======== PROVIDED DATA ========

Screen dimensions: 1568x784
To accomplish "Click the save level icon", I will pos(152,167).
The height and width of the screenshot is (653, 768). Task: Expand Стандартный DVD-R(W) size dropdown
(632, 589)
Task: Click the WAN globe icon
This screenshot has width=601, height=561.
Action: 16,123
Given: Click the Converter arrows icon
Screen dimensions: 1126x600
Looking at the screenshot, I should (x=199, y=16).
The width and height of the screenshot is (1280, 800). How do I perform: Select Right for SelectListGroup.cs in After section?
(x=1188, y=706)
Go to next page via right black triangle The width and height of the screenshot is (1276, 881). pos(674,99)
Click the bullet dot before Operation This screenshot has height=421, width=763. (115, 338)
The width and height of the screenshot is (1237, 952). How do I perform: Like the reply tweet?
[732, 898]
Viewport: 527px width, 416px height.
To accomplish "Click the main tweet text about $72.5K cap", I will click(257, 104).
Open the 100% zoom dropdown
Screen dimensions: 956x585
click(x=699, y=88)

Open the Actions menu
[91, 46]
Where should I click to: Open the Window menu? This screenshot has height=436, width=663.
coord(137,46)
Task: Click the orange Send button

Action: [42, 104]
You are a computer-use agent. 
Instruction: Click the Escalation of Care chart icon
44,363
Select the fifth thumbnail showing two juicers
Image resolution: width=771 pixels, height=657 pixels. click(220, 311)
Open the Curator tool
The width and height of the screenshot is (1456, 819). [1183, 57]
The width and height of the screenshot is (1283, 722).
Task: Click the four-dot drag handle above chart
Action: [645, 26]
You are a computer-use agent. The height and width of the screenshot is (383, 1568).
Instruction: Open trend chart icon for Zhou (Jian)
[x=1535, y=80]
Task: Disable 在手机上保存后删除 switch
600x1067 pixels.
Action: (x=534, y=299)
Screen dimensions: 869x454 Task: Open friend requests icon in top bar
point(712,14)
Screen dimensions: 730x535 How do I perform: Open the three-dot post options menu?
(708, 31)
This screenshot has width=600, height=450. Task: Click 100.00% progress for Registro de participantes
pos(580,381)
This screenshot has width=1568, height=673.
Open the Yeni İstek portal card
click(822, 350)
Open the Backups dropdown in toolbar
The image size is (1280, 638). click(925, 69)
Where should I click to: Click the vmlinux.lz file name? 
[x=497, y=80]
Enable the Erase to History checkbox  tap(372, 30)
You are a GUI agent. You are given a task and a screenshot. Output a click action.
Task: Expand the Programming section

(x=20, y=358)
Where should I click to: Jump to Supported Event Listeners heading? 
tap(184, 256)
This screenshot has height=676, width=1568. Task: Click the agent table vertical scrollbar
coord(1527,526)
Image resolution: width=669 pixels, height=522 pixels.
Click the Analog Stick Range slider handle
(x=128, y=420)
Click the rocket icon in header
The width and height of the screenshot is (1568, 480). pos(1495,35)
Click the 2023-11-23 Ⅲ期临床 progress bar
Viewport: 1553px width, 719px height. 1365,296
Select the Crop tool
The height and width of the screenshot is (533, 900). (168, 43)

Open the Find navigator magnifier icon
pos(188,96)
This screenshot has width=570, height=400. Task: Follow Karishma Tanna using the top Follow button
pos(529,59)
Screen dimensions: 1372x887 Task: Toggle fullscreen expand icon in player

========

[WHAT TO PRODUCE] Return all of the records above, line for line and unchanged, from the first line through the last.

[THE COMPLETED TASK]
Screen dimensions: 1568x784
To accomplish "Click the save level icon", I will pos(152,167).
The height and width of the screenshot is (653, 768). Task: Expand Стандартный DVD-R(W) size dropdown
(632, 589)
Task: Click the WAN globe icon
This screenshot has width=601, height=561.
Action: 16,123
Given: Click the Converter arrows icon
Screen dimensions: 1126x600
Looking at the screenshot, I should (x=199, y=16).
The width and height of the screenshot is (1280, 800). How do I perform: Select Right for SelectListGroup.cs in After section?
(x=1188, y=706)
Go to next page via right black triangle The width and height of the screenshot is (1276, 881). pos(674,99)
Click the bullet dot before Operation This screenshot has height=421, width=763. (115, 338)
The width and height of the screenshot is (1237, 952). How do I perform: Like the reply tweet?
[732, 898]
Viewport: 527px width, 416px height.
To accomplish "Click the main tweet text about $72.5K cap", I will click(257, 104).
Open the 100% zoom dropdown
Screen dimensions: 956x585
click(x=699, y=88)

Open the Actions menu
[91, 46]
Where should I click to: Open the Window menu? This screenshot has height=436, width=663.
coord(137,46)
Task: Click the orange Send button

Action: [42, 104]
You are a computer-use agent. 
Instruction: Click the Escalation of Care chart icon
44,363
Select the fifth thumbnail showing two juicers
Image resolution: width=771 pixels, height=657 pixels. click(220, 311)
Open the Curator tool
The width and height of the screenshot is (1456, 819). [1183, 57]
The width and height of the screenshot is (1283, 722).
Task: Click the four-dot drag handle above chart
Action: [645, 26]
You are a computer-use agent. The height and width of the screenshot is (383, 1568).
Instruction: Open trend chart icon for Zhou (Jian)
[x=1535, y=80]
Task: Disable 在手机上保存后删除 switch
600x1067 pixels.
Action: (x=534, y=299)
Screen dimensions: 869x454 Task: Open friend requests icon in top bar
point(712,14)
Screen dimensions: 730x535 How do I perform: Open the three-dot post options menu?
(708, 31)
This screenshot has width=600, height=450. Task: Click 100.00% progress for Registro de participantes
pos(580,381)
This screenshot has width=1568, height=673.
Open the Yeni İstek portal card
click(822, 350)
Open the Backups dropdown in toolbar
The image size is (1280, 638). click(925, 69)
Where should I click to: Click the vmlinux.lz file name? 
[x=497, y=80]
Enable the Erase to History checkbox  tap(372, 30)
You are a GUI agent. You are given a task and a screenshot. Output a click action.
Task: Expand the Programming section

(x=20, y=358)
Where should I click to: Jump to Supported Event Listeners heading? 
tap(184, 256)
This screenshot has height=676, width=1568. Task: Click the agent table vertical scrollbar
coord(1527,526)
Image resolution: width=669 pixels, height=522 pixels.
Click the Analog Stick Range slider handle
(x=128, y=420)
Click the rocket icon in header
The width and height of the screenshot is (1568, 480). pos(1495,35)
Click the 2023-11-23 Ⅲ期临床 progress bar
Viewport: 1553px width, 719px height. 1365,296
Select the Crop tool
The height and width of the screenshot is (533, 900). (168, 43)

Open the Find navigator magnifier icon
pos(188,96)
This screenshot has width=570, height=400. Task: Follow Karishma Tanna using the top Follow button
pos(529,59)
Screen dimensions: 1372x887 Task: Toggle fullscreen expand icon in player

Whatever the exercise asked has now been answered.